Concentrada no que fazia, não percebi que havia me aproximado dele de modo alarmante. Seus olhos estavam fixos nos meus, mas logo os vi descerem pelo meu rosto até pararem em minha boca. Meu estômago se revirou de ansiedade, lembrando a mesma sensação que eu sentira quando tinha dormido em sua casa. Recordando que havia dito que ele seria meu mesmo que eu tivesse que avançar aos poucos, fechando os olhos, inclinei o rosto para frente e encostei minha testa na sua. Senti sua respiração acelerar, minhas mãos ainda em seus ombros. Corajosamente abri os olhos e o encarei. Seus olhos estavam mais escuros do que eu lembrava e um pouco assustados, mas ainda fixos em minha boca. Suas mãos em minha cintura me fizeram perceber em que posição eu estava: em pé entre suas pernas. Meu coração acelerou como louco, fazendo o sangue fluir para o meu rosto. Senti o ar me faltar quando o vi fechar os olhos e aproximar a boca da minha.
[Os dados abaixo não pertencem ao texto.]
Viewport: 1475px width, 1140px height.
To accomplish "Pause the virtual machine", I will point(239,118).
Estremeci de antecipação, já me sentindo flutuar de felicidade, quando…

“Humph… Aqui não é lugar para isso…”

Afastei-me dele em um segundo ao ouvir a voz da enfermeira. Ela sempre tinha sido legal com a gente, então não me preocupei de ela falar algo para a diretora. Mas ainda assim estava envergonhada, por isso mantive os olhos no chão.

“Desculpe, professora. Já estamos saindo.”
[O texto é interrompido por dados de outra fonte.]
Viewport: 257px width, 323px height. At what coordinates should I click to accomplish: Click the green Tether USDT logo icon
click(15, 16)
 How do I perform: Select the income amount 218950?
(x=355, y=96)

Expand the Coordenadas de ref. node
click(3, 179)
Meu rosto queimou ainda mais quando passamos por ela e eu a ouvi rir levemente.

Do lado de fora, respirei fundo tentando regular meu coração louco e o fluxo do meu sangue. Olhei-o pelo canto dos olhos; com as mãos nos bolsos da calça, ele encarava o chão como algo infinitamente interessante.

“Chris-”

“É melhor eu ir.” Ele me interrompeu, ainda encarando o chão. Não quero confusão.”

Assenti e começamos  a caminhar em silêncio até os armários. Ele pegou seus livros, se despediu rápido de mim e foi embora.
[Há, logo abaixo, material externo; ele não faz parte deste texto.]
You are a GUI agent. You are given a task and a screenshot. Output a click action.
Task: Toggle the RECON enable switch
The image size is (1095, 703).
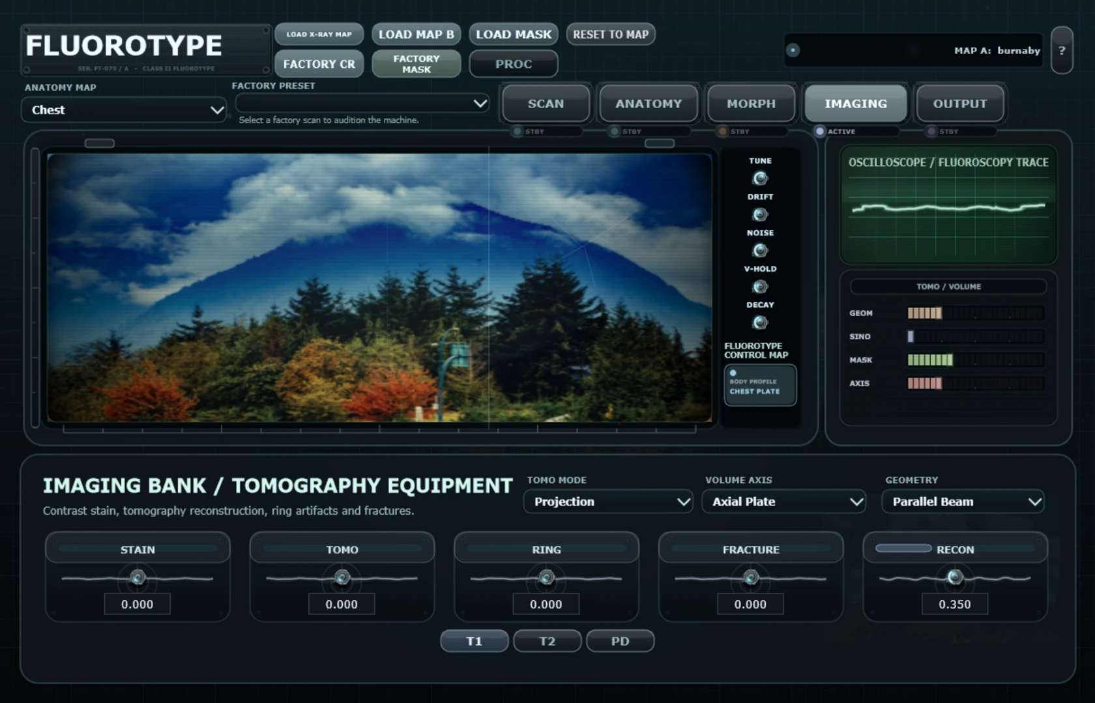903,549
Meu coração bateu dolorosamente ao vê-lo andar até a saída. Queria ir com ele, ficar ao seu lado, mas sabia que ele não me queria agora. Apesar do nó em minha garganta e da vontade de correr até ele e abraçá-lo, me mantive imóvel até que ele desaparecesse de vista. Cerrei os dentes e respirei fundo. Eu não vou desistir…

 

POV. CHRIS

Jogando a mochila na grama, sentei ao pé da minha árvore favorita, recostando a cabeça e fechando o olhos.

Quando desci do ônibus, não senti a menor vontade de ir para casa escutar os gritos da minha mãe. Eu precisava de paz. Já bastava o caos que estavam minha cabeça e meus sentimentos.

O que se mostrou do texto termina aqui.